Contando com o envolvimento do escritor H.G. Wells no seu desenvolvimento, o filme de 1936 “Things to Come” sugere uma utopia que nasce no tempo de tensão que assistiria pouco depois à eclosão da II Guerra Mundial.

Muitas das visões de futuro da humanidade que a ficção científica nos deu revelavam um profundo desencanto do homem perante si mesmo. E basta lembrarmos o 1984 permanentemente vigiado de Orwell ou o Admirável Mundo Novo de Huxley, assombrado por uma hierarquização da sociedade ditada pela manipulação in vitro para termos dois exemplos desses futuros descrentes nas capacidades do homem em procurar melhores caminhos para si mesmo. H.G. Wells, que já tinha invadido o planeta com marcianos e até mesmo olhado para o futuro distante do nosso mundo com algum ceticismo (em A Máquina do Tempo), assinou em 1933 The Shape Of Things To Come, um romance no qual, imaginando uma história futura para a Terra, a faz passar por um conflito militar global, antes de sugerir uma utopia suportada por uma outra forma de entender a sociedade e a sua relação com o conhecimento e a tecnologia.

Nunca traduzido entre nós, não foi o primeiro texto de Wells a cativar o cinema. The Invisible Thief assegurara a sua “estreia” no grande ecrã em 1909, seguindo-se First Men in The Moon (1919) e Passionate Friends (1922). Wells chegou mesmo a escrever para cinema. E aprovou a visão de James Whale para o seu Homem Invisível em 1933. Mas em meados dos anos 30 foi The Shape of Things To Come que motivou a mais ambiciosa das adaptações (até então) de um texto seu. Na verdade, e com o próprio escritor envolvido no projeto (assinando o treatment e depois até mesmo o argumento), o filme não procurou ser uma ilustração do romance de 1933 mas sim uma visão que, partindo de três momentos da sua trama, e tendo ainda em contra o ensaio The Work, Wealth and Happiness of Mankind, de 1931, definiu uma obra com a consistência de uma narrativa e a alma de uma ideia política.

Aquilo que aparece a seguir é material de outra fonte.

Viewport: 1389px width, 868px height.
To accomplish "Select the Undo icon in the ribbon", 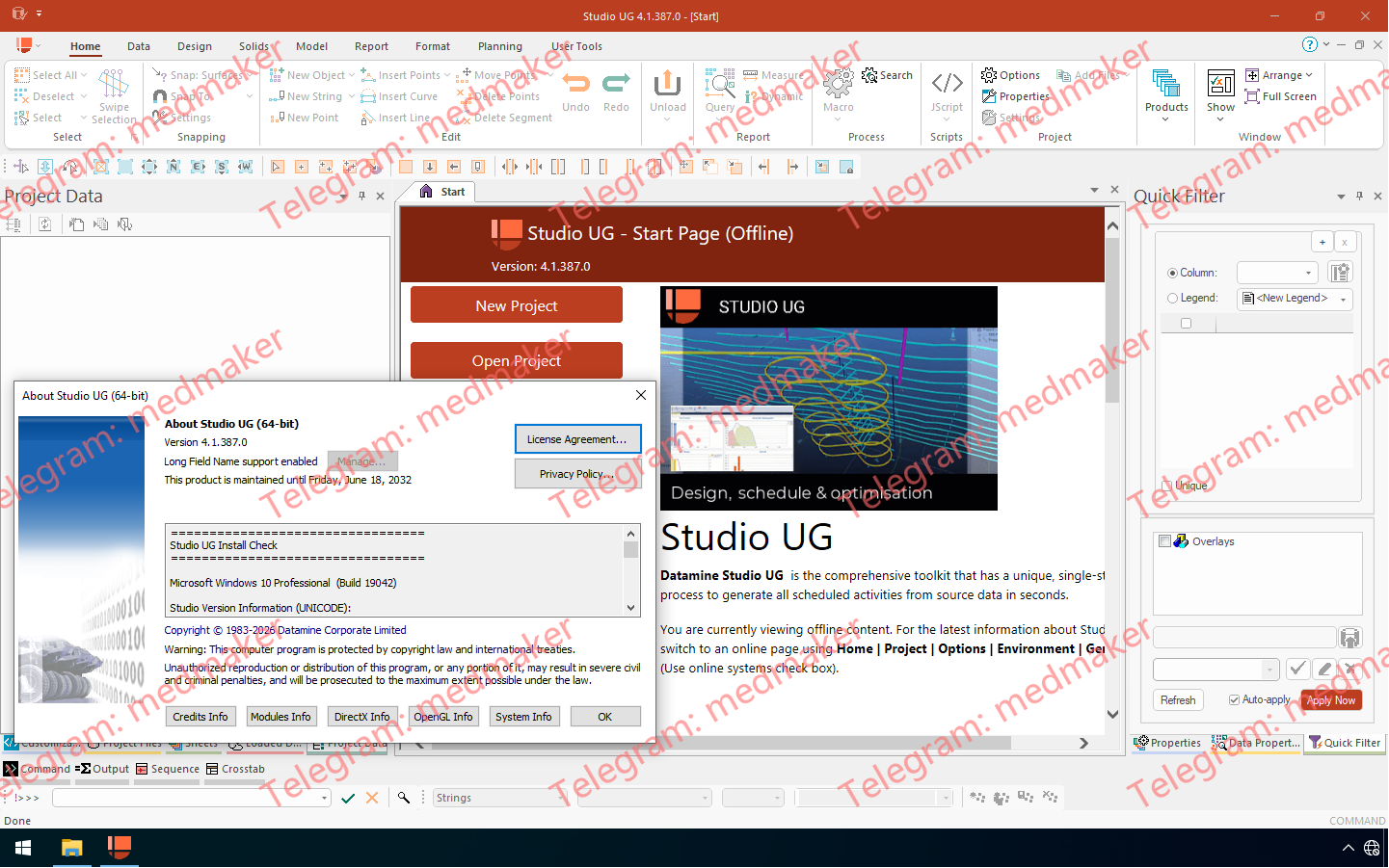I will (x=575, y=87).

Na base de toda a aventura (de grande envergadura) que foi a criação de Things To Come está o seu produtor: Alexander Koda, um inglês de ascendência húngara que segurou as rédeas da ideia de fio a pavio. Assegurou por um lado a presença de Wells no projeto, numa das mais célebres adaptações cinematográficas de um romance contando com input criativo (e a disposição para moldar ideias a novas situações) do escritor. E, por outro, chamou não apenas o realizador William Cameron Menzies, mas também o compositor Arthur Bliss (um notável nome da música inglesa do seu tempo) e o pintor e fotógrafo László Moholy-Nagy (professor na Bauhaus), que trabalhou visões da cidade futurista que as imagens pediam.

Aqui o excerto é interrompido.